▶ _Assignment_: Within the entries below, find every line that has the string "Sort", then copy it.

Collected data entries:
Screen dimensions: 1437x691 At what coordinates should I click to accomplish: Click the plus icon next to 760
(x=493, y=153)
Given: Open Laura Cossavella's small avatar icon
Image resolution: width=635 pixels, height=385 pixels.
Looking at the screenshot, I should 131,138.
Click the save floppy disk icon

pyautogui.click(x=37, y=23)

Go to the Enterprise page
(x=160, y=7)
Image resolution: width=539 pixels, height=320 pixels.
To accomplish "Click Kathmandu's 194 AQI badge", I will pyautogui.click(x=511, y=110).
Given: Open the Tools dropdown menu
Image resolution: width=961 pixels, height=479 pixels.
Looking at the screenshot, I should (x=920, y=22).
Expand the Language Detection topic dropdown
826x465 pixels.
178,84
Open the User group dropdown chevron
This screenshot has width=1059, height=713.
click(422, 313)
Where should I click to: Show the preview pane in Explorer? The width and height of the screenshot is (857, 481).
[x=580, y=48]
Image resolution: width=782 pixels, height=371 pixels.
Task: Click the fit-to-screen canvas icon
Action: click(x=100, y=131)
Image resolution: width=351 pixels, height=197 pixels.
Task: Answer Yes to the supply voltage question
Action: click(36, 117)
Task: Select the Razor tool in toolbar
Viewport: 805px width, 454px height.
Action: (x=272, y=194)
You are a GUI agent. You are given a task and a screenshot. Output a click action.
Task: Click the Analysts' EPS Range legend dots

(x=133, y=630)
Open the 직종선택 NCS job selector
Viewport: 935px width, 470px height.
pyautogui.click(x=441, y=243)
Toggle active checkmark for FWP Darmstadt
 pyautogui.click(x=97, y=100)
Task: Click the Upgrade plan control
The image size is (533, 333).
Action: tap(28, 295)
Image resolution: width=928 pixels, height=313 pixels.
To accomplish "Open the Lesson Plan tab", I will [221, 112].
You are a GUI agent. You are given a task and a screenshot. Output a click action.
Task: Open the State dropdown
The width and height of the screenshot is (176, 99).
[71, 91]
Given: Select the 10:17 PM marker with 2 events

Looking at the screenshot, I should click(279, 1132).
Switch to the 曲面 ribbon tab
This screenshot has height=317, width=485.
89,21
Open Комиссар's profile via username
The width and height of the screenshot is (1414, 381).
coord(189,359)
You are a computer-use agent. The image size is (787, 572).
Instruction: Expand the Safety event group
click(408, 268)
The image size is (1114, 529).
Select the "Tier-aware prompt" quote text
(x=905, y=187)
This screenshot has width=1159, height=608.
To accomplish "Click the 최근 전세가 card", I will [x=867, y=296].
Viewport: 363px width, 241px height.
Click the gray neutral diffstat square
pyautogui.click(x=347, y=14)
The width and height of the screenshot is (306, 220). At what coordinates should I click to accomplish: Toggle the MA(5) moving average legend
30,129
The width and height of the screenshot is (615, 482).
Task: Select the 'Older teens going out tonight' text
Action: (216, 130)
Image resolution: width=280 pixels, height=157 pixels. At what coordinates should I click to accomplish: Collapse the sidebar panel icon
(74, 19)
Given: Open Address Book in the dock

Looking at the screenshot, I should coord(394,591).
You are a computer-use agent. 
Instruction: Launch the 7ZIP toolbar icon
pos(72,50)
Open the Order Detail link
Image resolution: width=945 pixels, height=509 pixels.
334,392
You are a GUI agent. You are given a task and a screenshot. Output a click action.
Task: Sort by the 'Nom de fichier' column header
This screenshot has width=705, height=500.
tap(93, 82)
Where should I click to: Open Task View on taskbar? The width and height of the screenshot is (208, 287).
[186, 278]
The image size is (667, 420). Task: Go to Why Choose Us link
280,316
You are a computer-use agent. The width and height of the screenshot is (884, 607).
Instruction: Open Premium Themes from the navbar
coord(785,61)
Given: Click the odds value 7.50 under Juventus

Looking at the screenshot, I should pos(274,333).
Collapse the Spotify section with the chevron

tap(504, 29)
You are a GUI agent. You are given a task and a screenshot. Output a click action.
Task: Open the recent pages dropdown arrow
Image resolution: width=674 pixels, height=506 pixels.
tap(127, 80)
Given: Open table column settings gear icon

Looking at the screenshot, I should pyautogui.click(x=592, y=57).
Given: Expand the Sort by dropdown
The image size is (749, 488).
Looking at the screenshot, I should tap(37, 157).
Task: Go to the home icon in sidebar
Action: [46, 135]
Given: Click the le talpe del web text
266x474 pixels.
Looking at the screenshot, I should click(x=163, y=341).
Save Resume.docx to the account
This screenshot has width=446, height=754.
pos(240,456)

▶ _Answer box_:
Task: Sort by the 'Nom de fichier' column header
Given: Expand the Sort by dropdown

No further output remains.